Les flancs de la cime de l'Agnellière (2699m) nous offre ses névés et nous gratifient de la présence de nombreux bouquetins bien peu farouches malgré une présence humaine non négligeable.
Nous prenons notre casse-croûte près des fortifications italiennes dont les murs en béton imprégnés de salpêtre font le délice des bouquetins et autres chamois.
Vers 13h 15 , nous prenons la direction du Pas des Ladres jusqu'à la balise 369 pour bifurquer à droite par un large chemin dallé qui rejoint par encorbellement le col situé à 2448 m d'altitude.
Du Pas des Ladres, on aperçoit en contre-bas le lac de Trécolpas ainsi que le GR qui mène au refuge de la Cougourde.
La descente assez rapide, pentue et très sinueuse du GR 52 pour rejoindre la balise 368 vers le refuge s'effectue très tranquillement pour atteindre nos 4 roues vers 16h.

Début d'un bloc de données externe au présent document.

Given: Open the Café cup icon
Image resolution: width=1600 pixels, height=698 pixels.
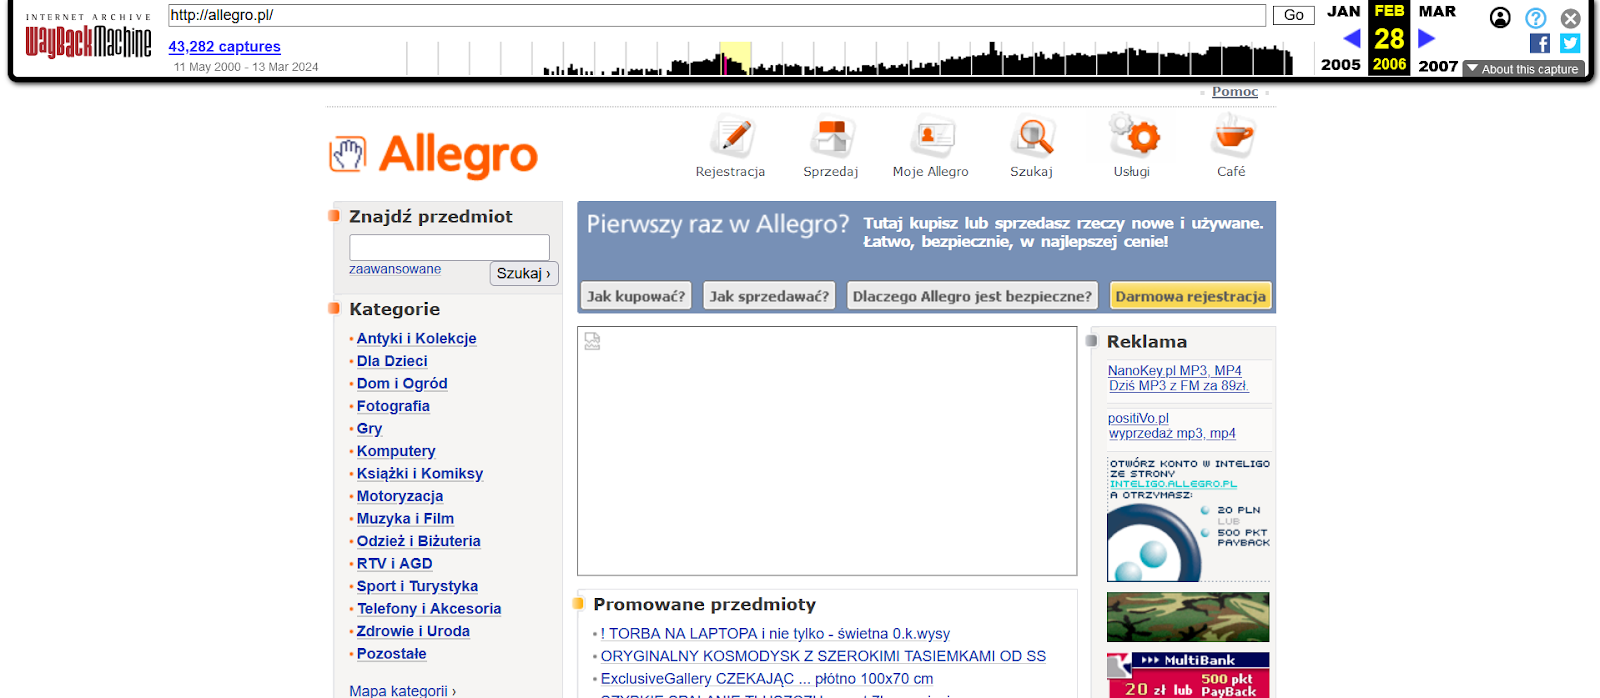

Cette randonnée qui se trouve au pied du mont GELAS, point culminant à 3148 m dans les alpes françaises du sud nous auras permis en autre de découvrir ce col de Fenestre du Mercantour/Argentera qui sépare l'Italie de la France.
Un peu d'histoire pour conclure :
Dès 1388, le sanctuaire de la Madone de Fenestre situé au pied du col devint le meilleur passage et refuge pour les voyageurs qui empruntaient ce passage entre Nice (sous domination de la Savoie) et le Piémont.
Ce col s'est avéré être un passage stratégique, en témoigne la présence de trois blockhaus sur le versant français du col et d'une petite citadelle sur le versant italien. Toutes les fortifications sont italiennes, le col devient frontière qu'en 1947 avec le traité de Paris.
Le col a servi de route d'exil en septembre 1943 pour la communauté juive niçoise fuyant l'arrivée des troupes allemandes , qui remplacèrent les troupes d'occupation italiennes. Une plaque au col commémore cet exil.